Evaluated on 1.4 million Modbus TCP packets, as shown in table 1, the model achieved balanced precision and recall values ranging from 0.95 to 0.96 for both normal and attack classes, demonstrating its ability to accurately identify malicious traffic while minimizing false positives. The confusion matrix in figure 1 confirmed this robustness, with 677,348 normal and 666,384 attack packets correctly classified and relatively few misclassifications. These results underscore the model’s suitability for real-time intrusion detection in critical infrastructure networks.
Beyond standard classification metrics, model performance was further validated through Receiver Operating Characteristic (ROC) and Precision-Recall (PR) curves. The ROC curve in figure 2 showed an Area Under the Curve (AUC) of 0.99, highlighting the model’s exceptional capability to distinguish normal from attack traffic with very low false positive rates. The PR curve in figure 3 achieved an average precision score of 0.991, confirming the model's effectiveness in maintaining high precision even as recall increases.
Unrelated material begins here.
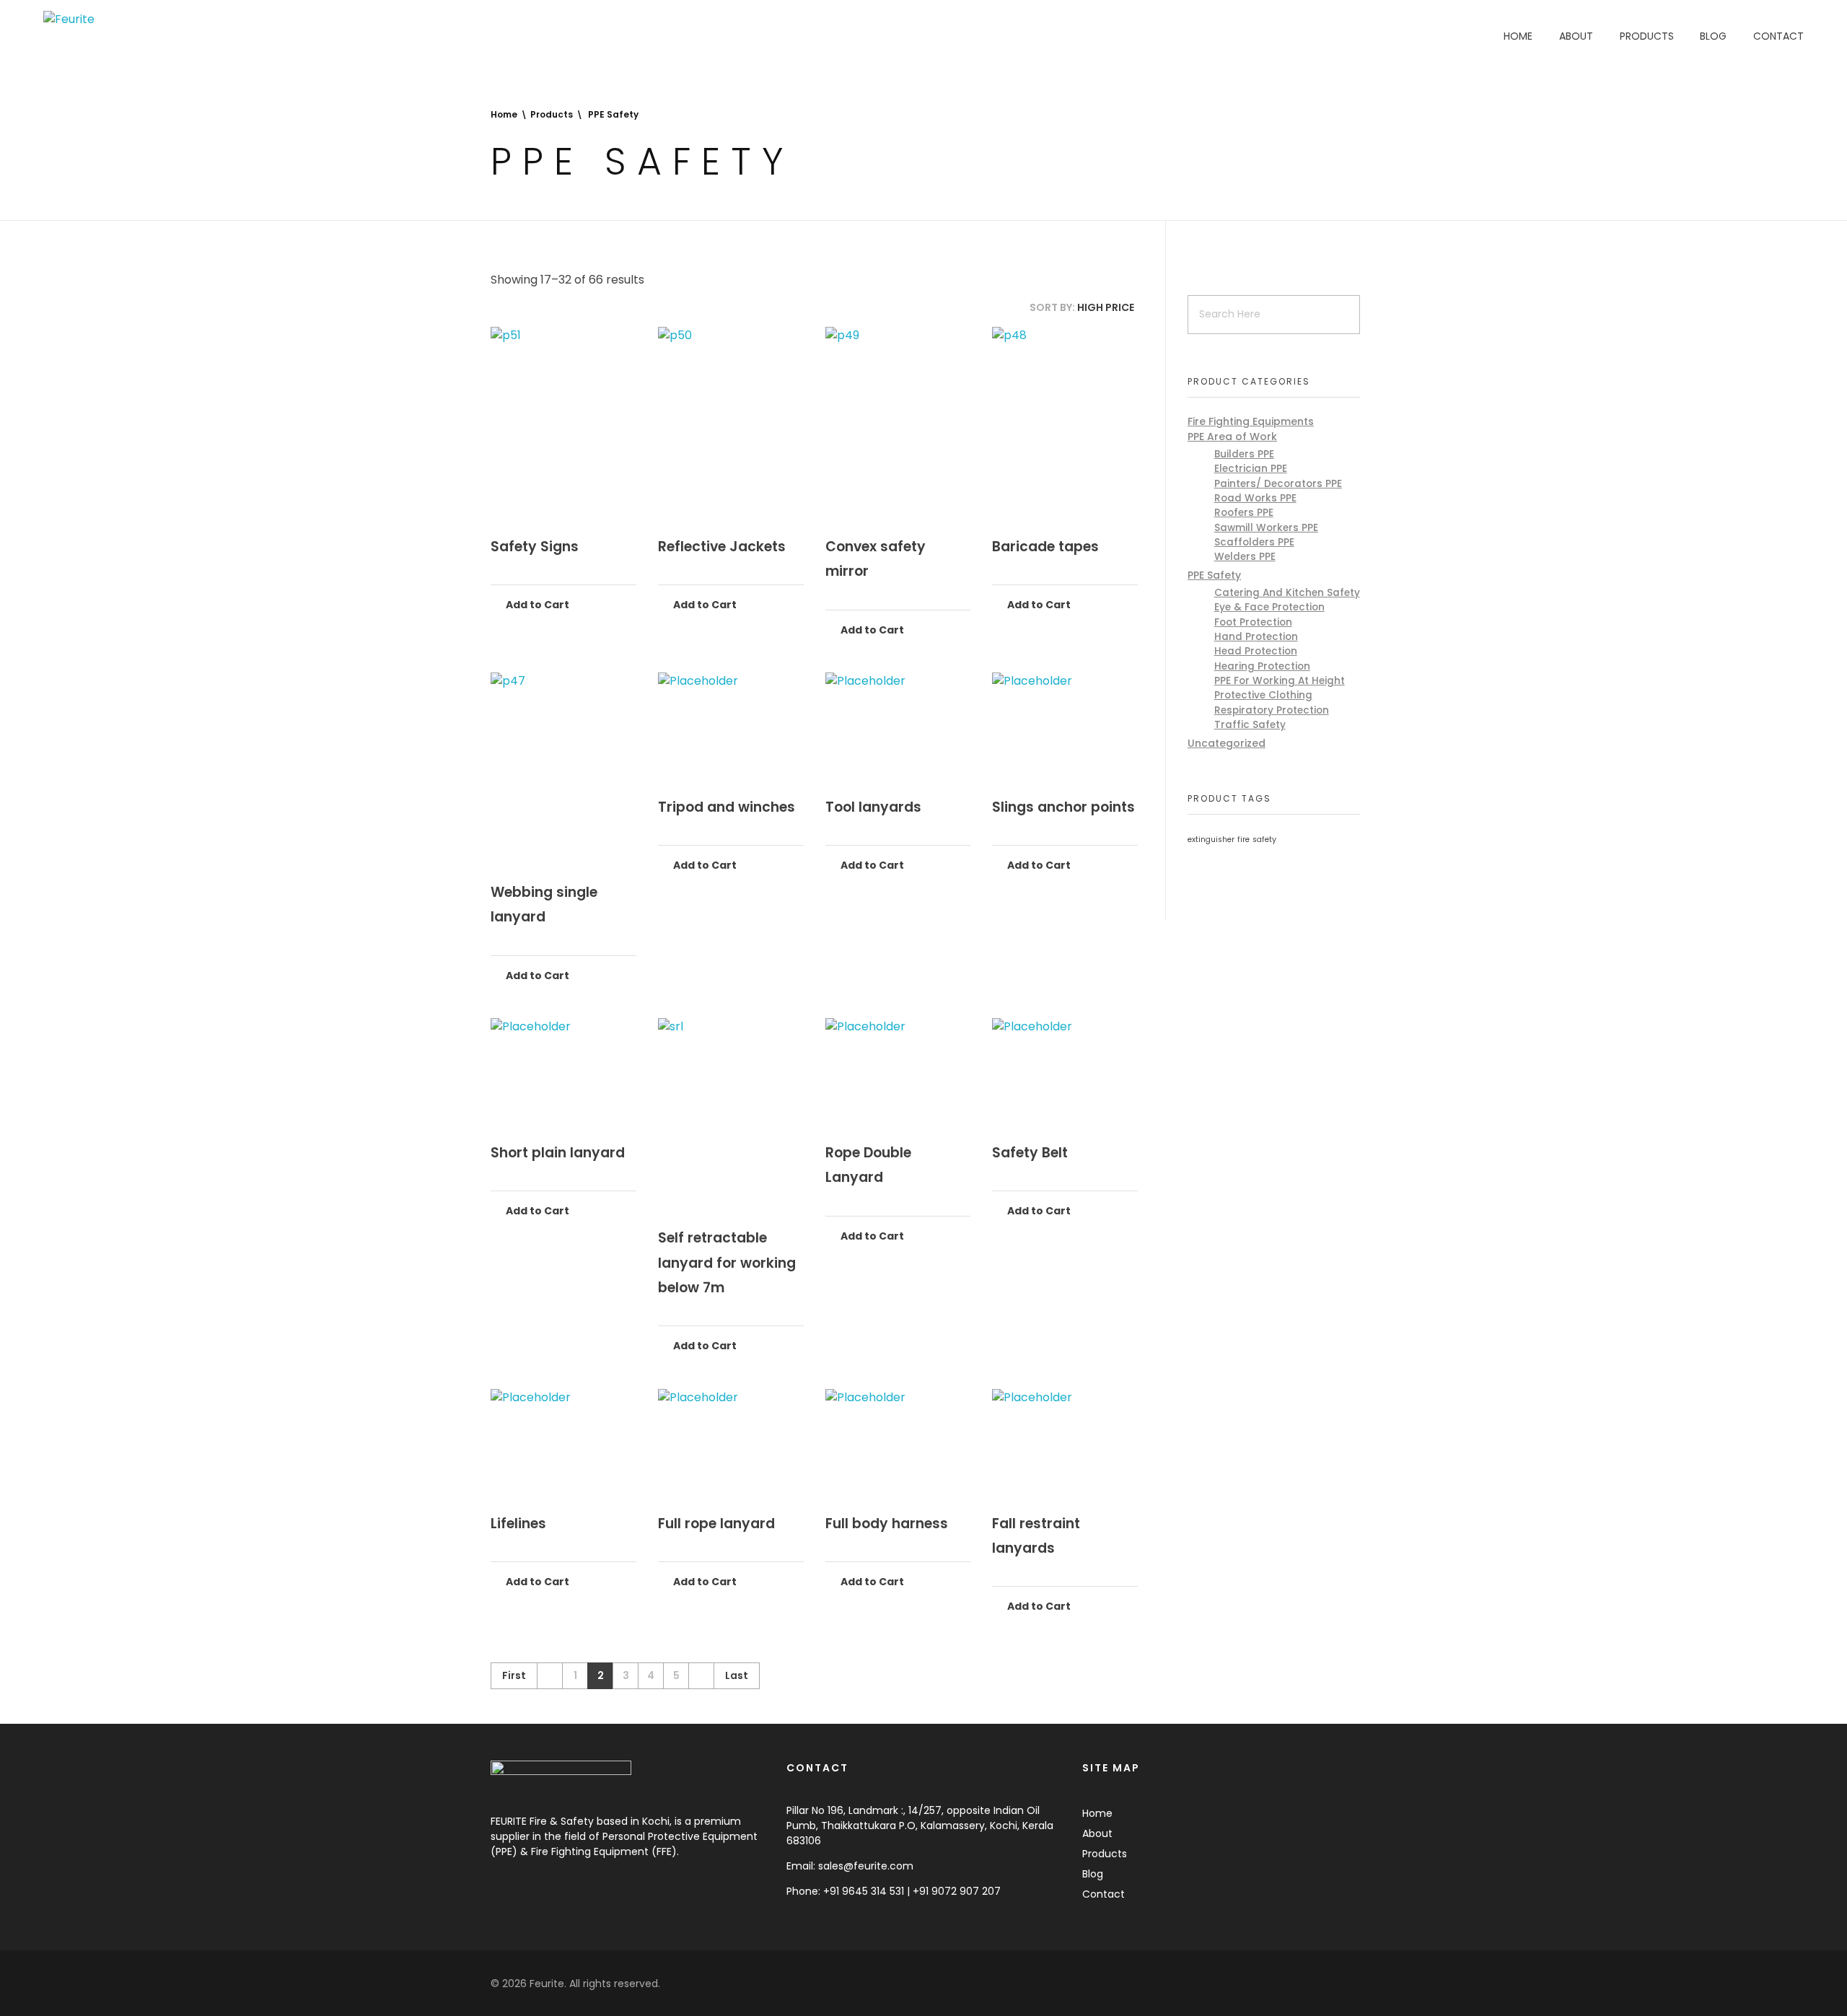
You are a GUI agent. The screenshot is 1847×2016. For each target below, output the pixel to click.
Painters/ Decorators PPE (1278, 484)
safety (1264, 839)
These curve-based evaluations reinforce the numerical findings and affirm the model’s robustness for deployment in nuclear cyber defense applications.
[1]: Canadian Institute for Cybersecurity, CIC Modbus Dataset 2023.
[2]: Kwasi Boakye-Boateng, Ali A. Ghorbani, and Arash Habibi Lashkari, “Securing Substations with Trust, Risk Posture, and Multi-Agent Systems: A Comprehensive Approach”, 20th International Conference on Privacy, Security and Trust (PST), Copenhagen, Denmark, August.2023.